Both Kenneth and Tony stood up front, staring over the right side of the boat. Kenneth would have called it starboard, but Karla had an awful time keeping all the sailing terms straight in her head. At first she thought Kenneth was shooting another sight with his sextant, but a closer look revealed both men were looking through binoculars. Tony had a way of rolling his foot sideways when he was focused on anything important. The way he held it now caused Karla to sit up a little straighter.
The whine of an approaching boat motor pulled Karla to her feet. She’d just started forward when both men turned. Tony motioned for her to stay where she was as he made his way around the mast. They were coming to her.
The look of worry on her husband’s face was unmistakable. She folded her arms across her chest, hugging herself. “What’s wrong?”
“I’m not sure,” he said.
Kenneth stuck his head below and barked at his wife.
“Get the shotgun,” he said. “Keep it down below, but be ready to hand it to me.”
Judy appeared at the hatch. She started to say something, but he hushed her with a look that she must have seen before, because she rolled her lips until they turned white.

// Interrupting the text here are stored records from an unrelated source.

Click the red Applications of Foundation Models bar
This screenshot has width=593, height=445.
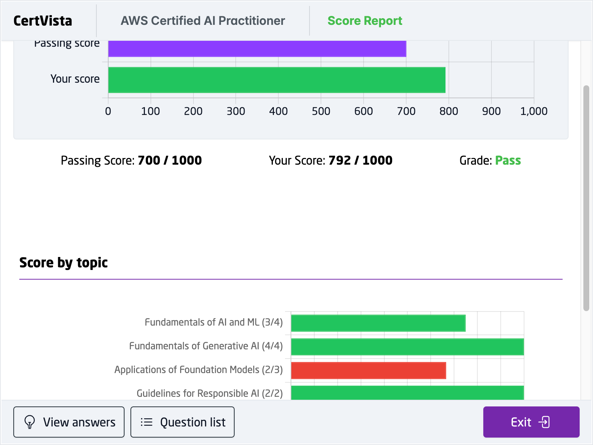(368, 370)
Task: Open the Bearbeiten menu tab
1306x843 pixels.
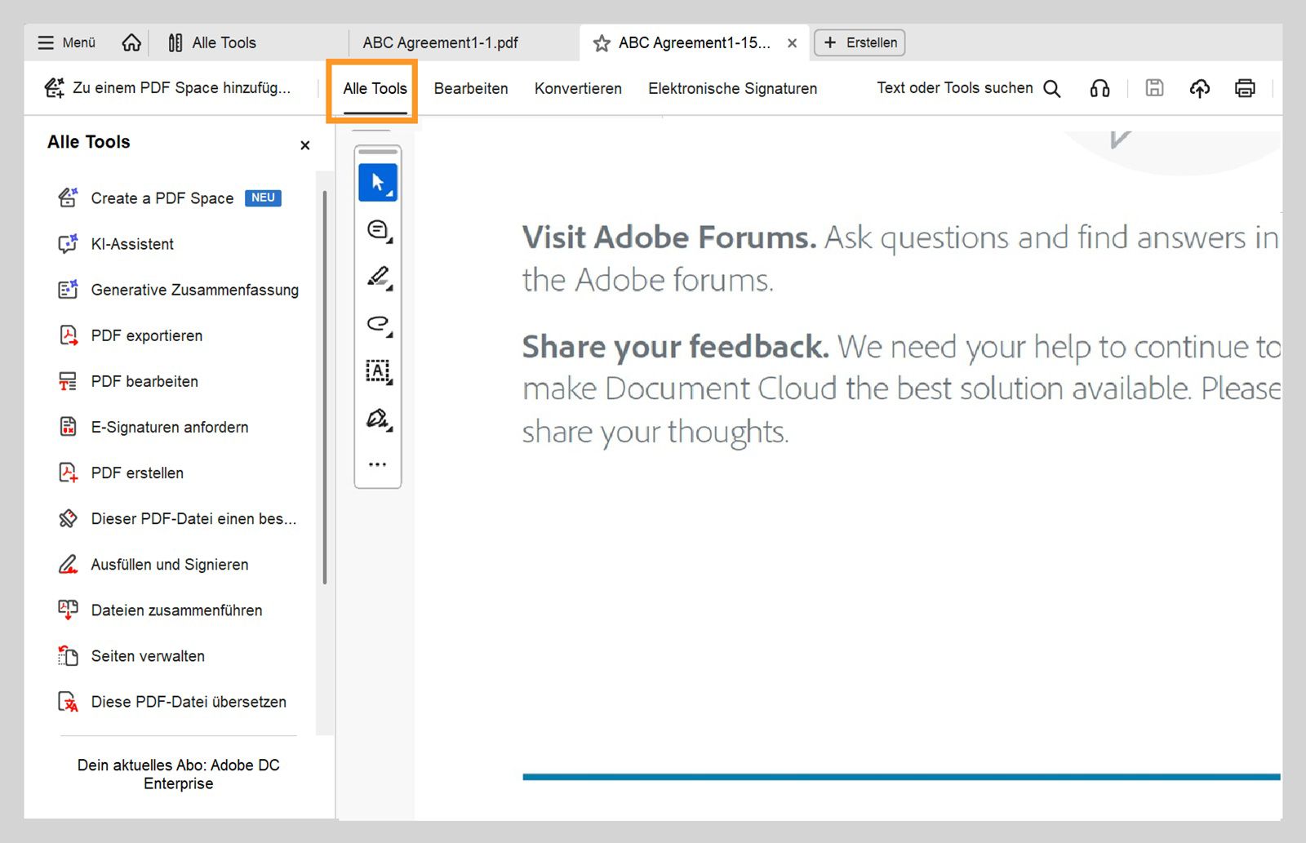Action: click(x=471, y=88)
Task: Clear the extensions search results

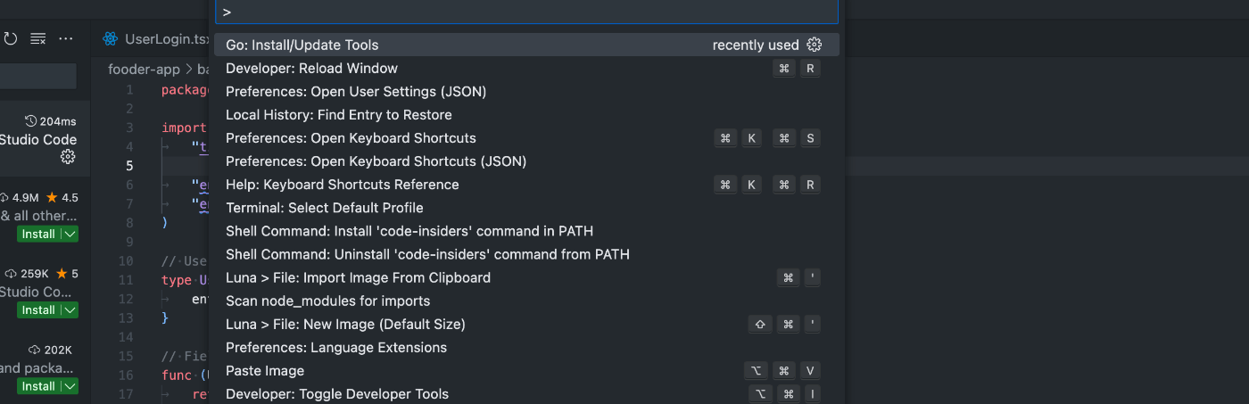Action: [x=37, y=39]
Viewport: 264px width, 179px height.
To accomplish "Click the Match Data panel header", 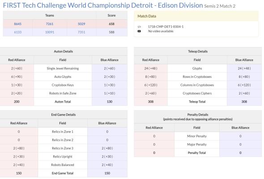I will point(196,16).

“What is it?” Karla asked again.
Kenneth ignored her, bending instead to open the locker under the starboard cockpit bench. He took out an orange plastic case that Karla knew contained the flare gun. From another case, this one stored deeper in the locker, he retrieved a black metal cylinder, which he dropped into the open chamber of the flare gun. Into this he loaded a single round of .38-caliber ammunition. To Karla’s horror, he put the makeshift pistol into Tony’s hands.
“Keep this out of sight,” Kenneth said. “But if you have to use it, just thumb the hammer back, aim for center mass, and pull the trigger.”
Tony licked his lips and nodded. He stuffed the flare gun down the back of his shorts and pulled his T-shirt over it.
Karla gave an emphatic shake of her head. She could see the fishing boat bearing down on them now, less than a hundred yards away.
“What the hell?” She cast her eyes around the cockpit for the colorful sarong she used as a wrap when they were near any of the locals. She’d been warned that some of the more devout might find her swimsuit off-putting, or even downright evil. She pulled the strip of cotton around her and tied it behind her neck as she continued to plead for an explanation.
“What do you think they want?”
Tony stepped between her and the approaching boat. “Probably just to trade us some fish,” he said.